Tersangka JPP, HAS, SUK, dan WK disebut aktif menyiapkan proposal, Rencana Anggaran Biaya (RAB), serta laporan pertanggungjawaban (LPJ) fiktif guna mengakses dana hibah tersebut. Mereka juga memberikan "ijon politik" kepada KUS agar pencairan dipercepat.
KPK mengungkap skema pembagian fee yang sudah disusun rapi: Ketua DPRD (KUS) menerima 15–20%; Korlap mendapat 5–10%; Pengurus Pokmas sekitar 2,5%; Administrator 2,5%.
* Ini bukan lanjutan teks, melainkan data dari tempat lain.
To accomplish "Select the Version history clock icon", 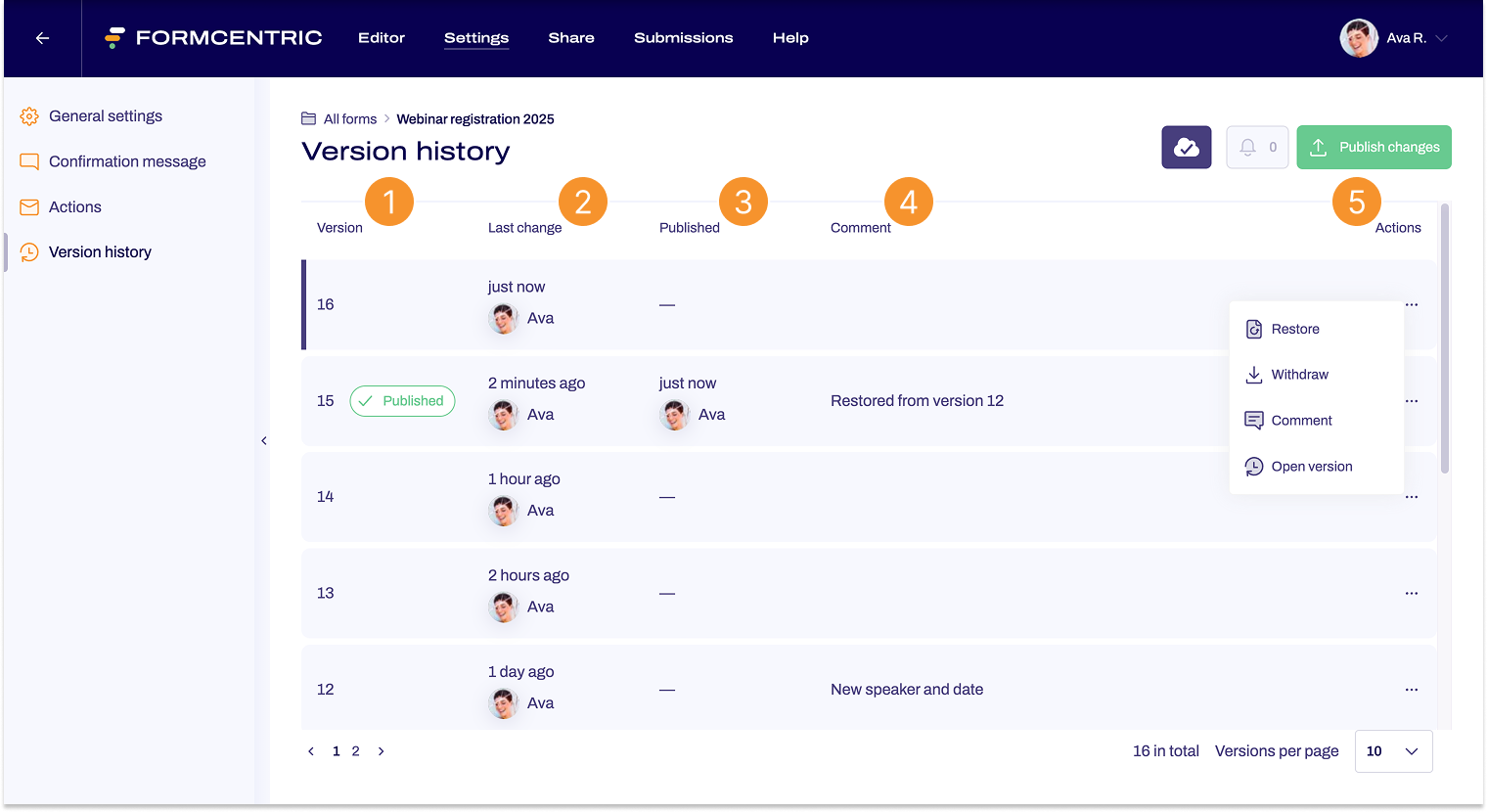I will click(29, 251).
Akibat praktik ini, hanya 55–70% dana yang benar-benar digunakan untuk masyarakat. Dalam kurun 2019–2022, KUS diduga menerima komitmen fee hingga Rp32,2 miliar.
Asep menegaskan, penegakan hukum ini bukan hanya untuk menghukum pelaku, tapi juga memperbaiki tata kelola hibah daerah.
"KPK terus mendampingi Pemprov Jatim melalui rekomendasi perbaikan sistem perencanaan dan penganggaran agar praktik serupa tidak terulang," ujarnya.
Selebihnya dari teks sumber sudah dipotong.